Asked about the accessibility of the North Shore, Hansen explains that at the moment, no one can really answer because there are no empirical measurements for accessibility.

There needs to be a national and eventually an international standard for accessibility, similar to the way building codes are rated based on energy efficiency.

Hansen is raising money for an Accessibility Certification Program through the Rick Hansen Foundation. He’s also asking for building owners to reach out to his foundation for an accessibility rating.

“There’ll be no criticisms as to where you are, it’s only the ability to create a framework of where you need to go.”

It’s almost time to go out and address the crowd.

Hansen is prepared to talk about his past but he says he believes his best work is still in front of him.

It’s difficult to grasp how much Canada has changed since Hansen set out on his tour, and how much he’s changed it.

Just before the first leg of the Man in Motion tour, Hansen was slated to be honoured at UBC’s faculty club.

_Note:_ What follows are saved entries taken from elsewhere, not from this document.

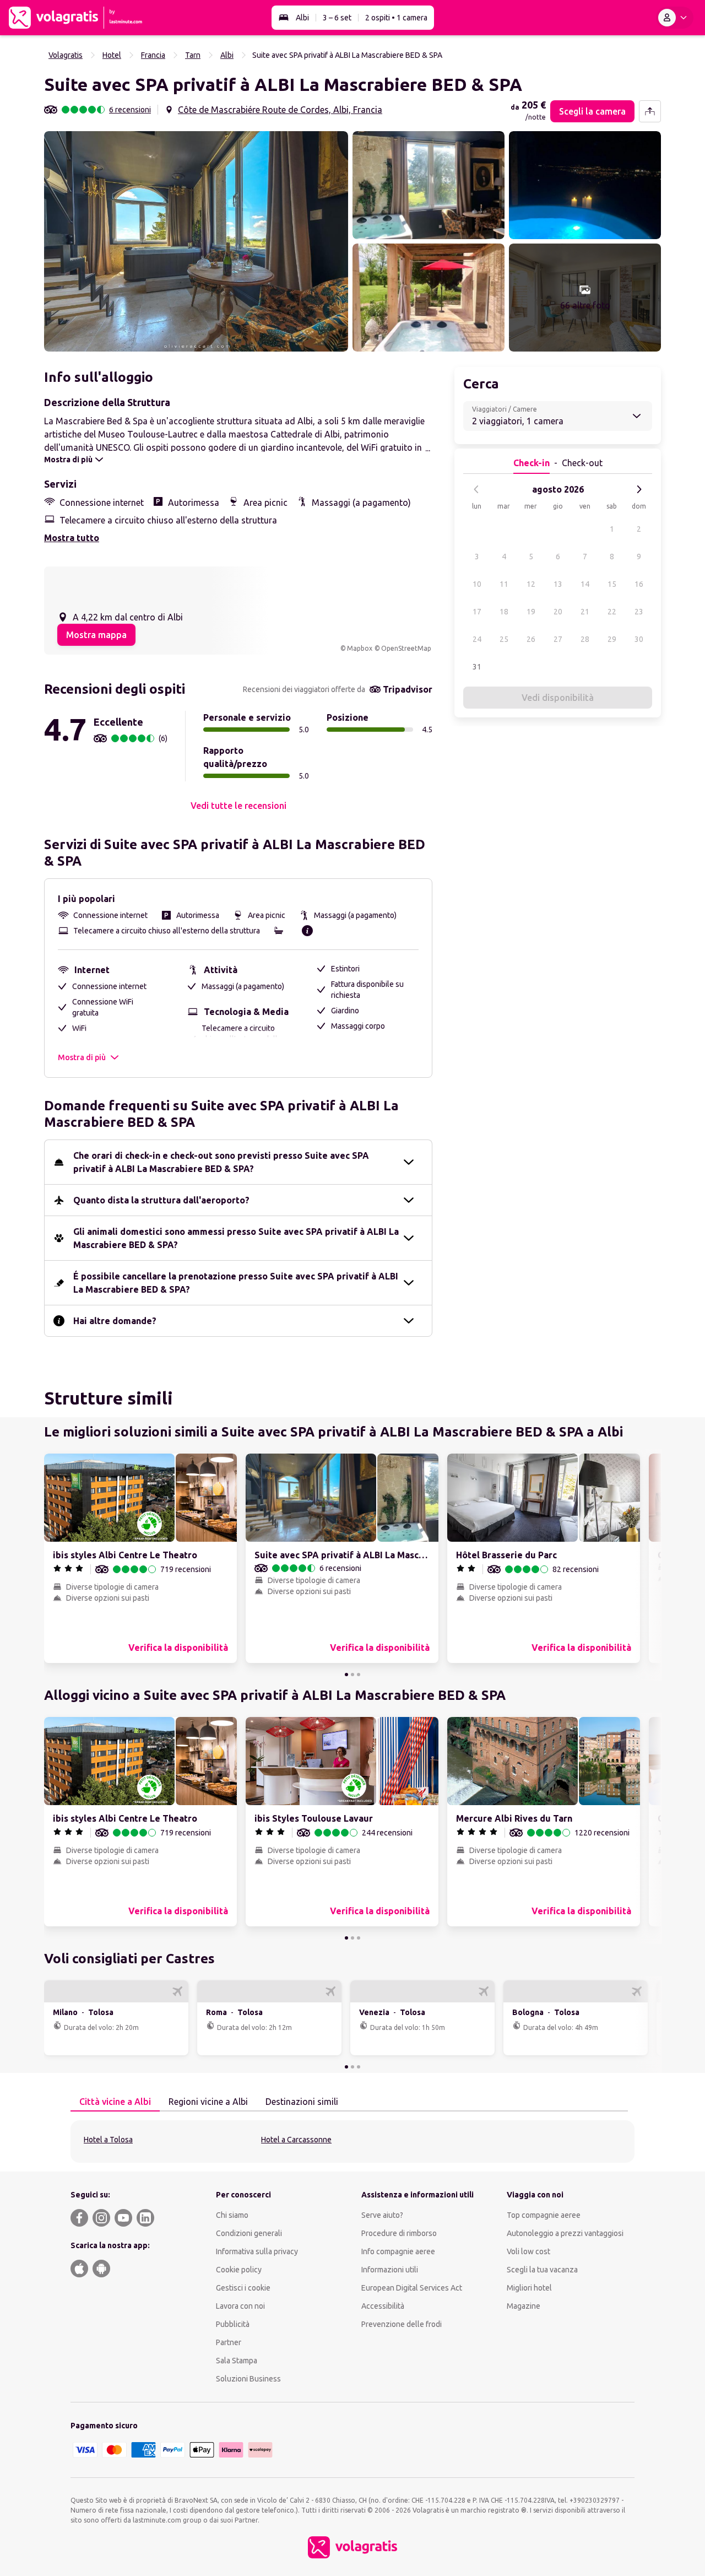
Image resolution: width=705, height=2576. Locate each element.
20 (558, 611)
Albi (302, 17)
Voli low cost (528, 2251)
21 (585, 611)
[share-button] (649, 111)
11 (504, 584)
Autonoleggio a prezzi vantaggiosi (565, 2233)
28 (585, 639)
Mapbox (359, 648)
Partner (228, 2342)
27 (558, 639)
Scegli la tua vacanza (542, 2269)
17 (477, 611)
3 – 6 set (337, 17)
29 (612, 639)
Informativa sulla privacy (257, 2251)
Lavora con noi (240, 2306)
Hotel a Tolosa (108, 2139)
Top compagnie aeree (544, 2215)
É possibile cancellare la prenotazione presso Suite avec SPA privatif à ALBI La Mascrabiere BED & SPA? (235, 1282)
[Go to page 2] (352, 1674)
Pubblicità (233, 2324)
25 (504, 639)
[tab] (115, 2102)
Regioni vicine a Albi (208, 2102)
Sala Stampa (236, 2360)
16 (638, 584)
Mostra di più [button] (82, 1057)
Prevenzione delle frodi (401, 2324)
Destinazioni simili (301, 2102)
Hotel (111, 55)
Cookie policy (239, 2269)
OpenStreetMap (406, 648)
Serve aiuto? (382, 2215)
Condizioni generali (249, 2233)
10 (477, 584)
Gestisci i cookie (243, 2287)
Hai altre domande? (114, 1321)
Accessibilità (382, 2306)
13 (558, 584)
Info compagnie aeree (398, 2251)
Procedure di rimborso (399, 2233)
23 (638, 611)
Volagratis (65, 55)
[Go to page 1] (346, 1674)
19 (531, 611)
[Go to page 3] (358, 1674)
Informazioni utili (389, 2269)
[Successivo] (638, 489)
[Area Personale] (674, 18)
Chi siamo (232, 2215)
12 (531, 584)
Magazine (523, 2306)
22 (612, 611)
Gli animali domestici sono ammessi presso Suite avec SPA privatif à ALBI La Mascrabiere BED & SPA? (236, 1238)
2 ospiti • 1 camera (396, 17)
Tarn (192, 55)
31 (477, 666)
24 (477, 639)
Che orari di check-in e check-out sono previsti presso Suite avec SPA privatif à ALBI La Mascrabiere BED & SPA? (221, 1162)
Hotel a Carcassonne (296, 2139)
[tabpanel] (352, 2141)
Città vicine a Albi (115, 2102)
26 (531, 639)
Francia (153, 55)
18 (504, 611)
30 (638, 639)
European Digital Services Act (411, 2287)
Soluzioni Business (248, 2378)
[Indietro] (476, 489)
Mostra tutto (71, 538)
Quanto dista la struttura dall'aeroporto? (161, 1200)
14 (585, 584)
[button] (196, 241)
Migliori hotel (529, 2287)
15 (612, 584)
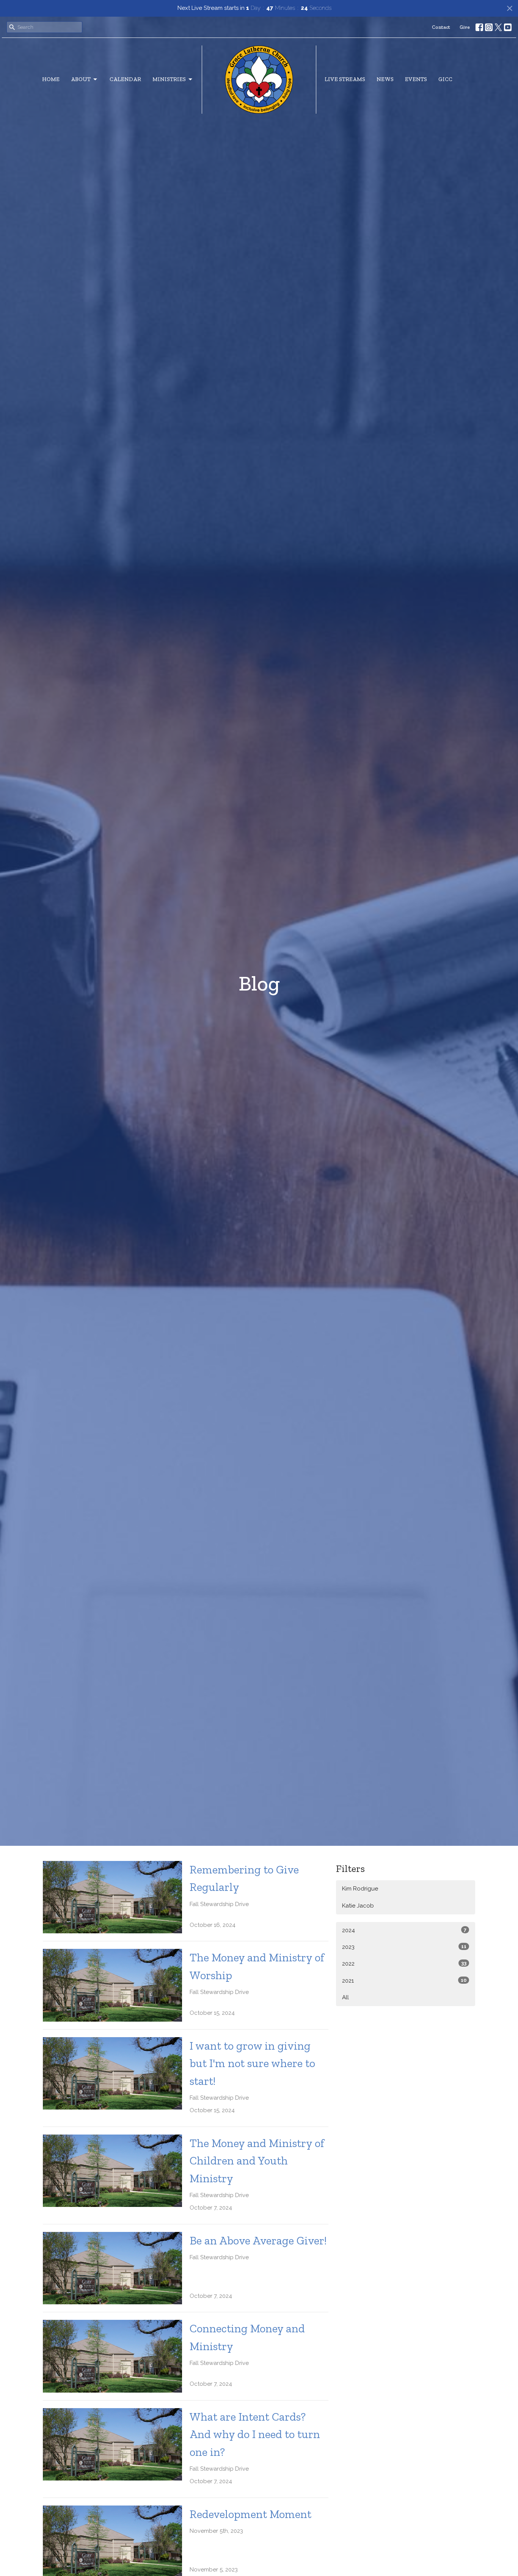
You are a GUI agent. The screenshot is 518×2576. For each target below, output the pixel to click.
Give (465, 27)
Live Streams (345, 79)
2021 (404, 1980)
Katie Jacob (358, 1905)
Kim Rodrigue (360, 1888)
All (345, 1997)
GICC (445, 79)
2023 (404, 1947)
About (81, 79)
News (385, 79)
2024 (404, 1930)
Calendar (125, 79)
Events (416, 79)
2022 (404, 1963)
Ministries (169, 79)
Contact (441, 27)
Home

With no wheelchair access, they’d loaded the soon-to-be world famous Canadian icon into a dumbwaiter, cranking him to the wrong floor where, according to the book, he’d scared “the daylights” out of a cook before emerging at the correct floor.

At Brockton, Hansen is introduced by Josh Handford, a student, musician and composer, who’s also visually impaired.

“As someone who lives with a disability but is not defined by it, it’s my pleasure to welcome Rick Hansen and his team to Brockton!” Handford announces.

The crowd cheers and Hansen rolls in.